- Episode no.: Season 3 Episode 12
- Directed by: Kim Manners
- Written by: Darin Morgan
- Production code: 3X12
- Original air date: January 5, 1996
- Running time: 44 minutes

Guest appearances
- Bobbie Phillips as Dr. Bambi Berenbaum; Raye Birk as Dr. Jeff Eckerle; Dion Anderson as Sheriff Frass; Bill Dow as Dr. Rick Newton; Alex Bruhanski as Dr. Bugger; Ken Kramer as Dr. Alexander Ivanov;

Episode chronology
| ← Previous "Revelations" | Next → "Syzygy" |
- The X-Files season 3

= War of the Coprophages =

"War of the Coprophages" is the twelfth episode of the third season of the science fiction television series The X-Files. It premiered on the Fox network on January 5, 1996. It was written by Darin Morgan, and directed by Kim Manners. The episode is a "Monster-of-the-Week" story, a stand-alone plot which is unconnected to the series' wider mythology. "War of the Coprophages" earned a Nielsen household rating of 10.1, being watched by 16.32 million people in its initial broadcast. The episode received mostly positive reviews from critics, who praised its humorous tone.

The show centers on FBI special agents Fox Mulder (David Duchovny) and Dana Scully (Gillian Anderson) who work on cases linked to the paranormal, called X-Files. In this episode, Mulder investigates a small town plagued by deaths in which the bodies are found covered in cockroaches. Working from home, Scully has scientific explanations for all of them, but Mulder—at the crime scene with an attractive bug expert—suspects the insects may not be organic, or earthly.

"War of the Coprophages" was Darin Morgan's third episode, after the second-season episode "Humbug" and season three's "Clyde Bruckman's Final Repose". In order to achieve the effect of a cockroach infestation, the show used around three hundred cockroaches for the episode in addition to extremely detailed rubber cockroach props and "piles and piles" of faux-dung. The episode's title is a reference to the famous novel The War of the Worlds by H.G. Wells, as well as its 1938 radio adaptation by Orson Welles. The character Dr. Berenbaum is named for entomologist May Berenbaum.

== Plot ==
In Miller's Grove, Massachusetts, an exterminator inspects the basement of Dr. Jeff Eckerle, having been hired to eradicate a cockroach infestation. As the exterminator attempts to crush a roach underfoot, he collapses from anaphylaxis while the roach crawls out from under his boot, unscathed. When Eckerle returns, he finds the exterminator's body covered with roaches. Fox Mulder (David Duchovny) is coincidentally nearby, investigating reported UFO sightings in Miller's Grove. While on the phone with Dana Scully (Gillian Anderson), he is approached by the local sheriff, Frass, who reveals that a series of "roach attacks" have taken place in the town. Frass allows Mulder onto the scene at Eckerle's residence.

Elsewhere, a trio of teenagers huff fumes generated from heated manure. One of them sees a roach crawl into an open wound on his wrist. In an attempt to extricate the insect, he begins to frantically slice his skin with a razor, leading him to sever an artery and bleed to death. At the scene, Mulder talks over the phone with Scully, who explains that it is likely a case of drug-induced delusional parasitosis, though Mulder finds a roach on the underside of a piece of furniture, indicating that roaches were at least present. When he attempts to capture the roach for analysis, it crumbles in his hand and the sharp pieces cut his fingers in the process, leading him to believe that the brittle casing was made of metal.

▶ [Supplied records]
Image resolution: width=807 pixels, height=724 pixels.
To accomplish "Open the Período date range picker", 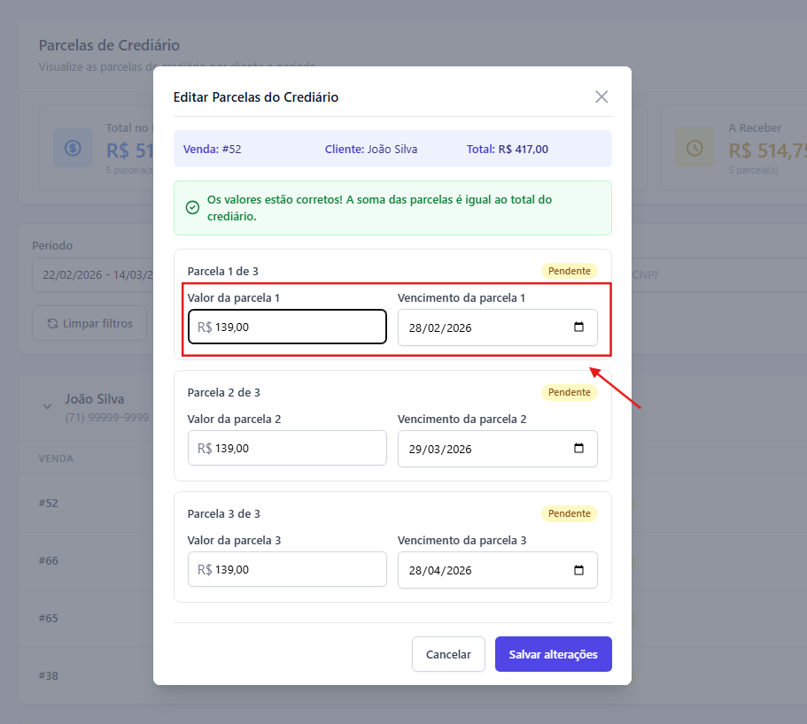I will pyautogui.click(x=89, y=275).
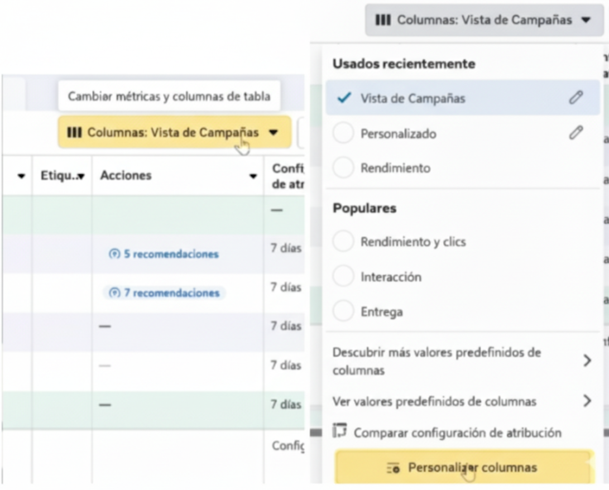Select the Interacción column preset
Screen dimensions: 609x490
coord(343,277)
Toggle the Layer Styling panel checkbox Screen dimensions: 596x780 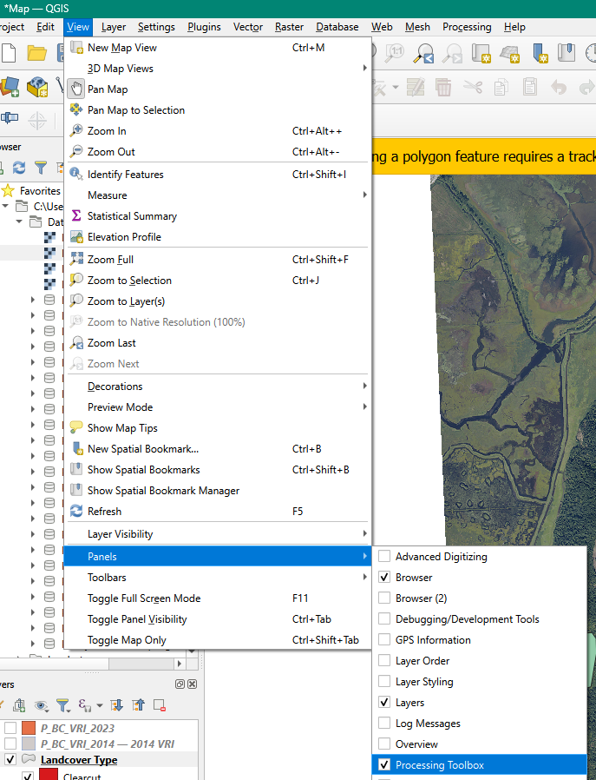tap(384, 682)
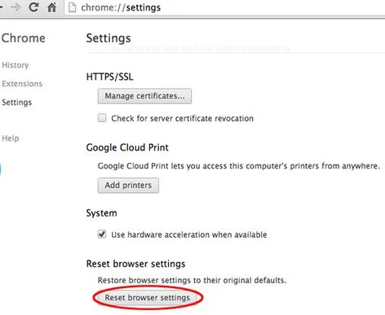This screenshot has width=385, height=315.
Task: Go to the home page icon
Action: (x=51, y=7)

▶ [What you will do]
#1 According to the article on the X-Files episode "War of the Coprophages," how many people watched its first broadcast?
#2 Write out everything in the article on the X-Files episode "War of the Coprophages" from "Episode chronology" down to "its humorous tone.".
#3 Carry on the article about the X-Files episode "War of the Coprophages" from its last sentence.

▶ [Answers to each task]
#1 16.32 million people.

#2
Episode chronology
| ← Previous "Revelations" | Next → "Syzygy" |
- The X-Files season 3

= War of the Coprophages =

"War of the Coprophages" is the twelfth episode of the third season of the science fiction television series The X-Files. It premiered on the Fox network on January 5, 1996. It was written by Darin Morgan, and directed by Kim Manners. The episode is a "Monster-of-the-Week" story, a stand-alone plot which is unconnected to the series' wider mythology. "War of the Coprophages" earned a Nielsen household rating of 10.1, being watched by 16.32 million people in its initial broadcast. The episode received mostly positive reviews from critics, who praised its humorous tone.

#3
Frass purports that the government, under the guise of the USDA, has been breeding killer roaches in a nearby facility. Immediately afterwards, the medical examiner is found dead in a bathroom stall, initially covered with roaches that disappear from the scene before more than one person can witness them. Scully attributes the medical examiner's death to a cerebral aneurysm induced by overstraining while defecating. Mulder and Frass find a seemingly dead roach on a sink in the bathroom, and Mulder again attempts to capture it, but it proves to be alive and escapes down the drain.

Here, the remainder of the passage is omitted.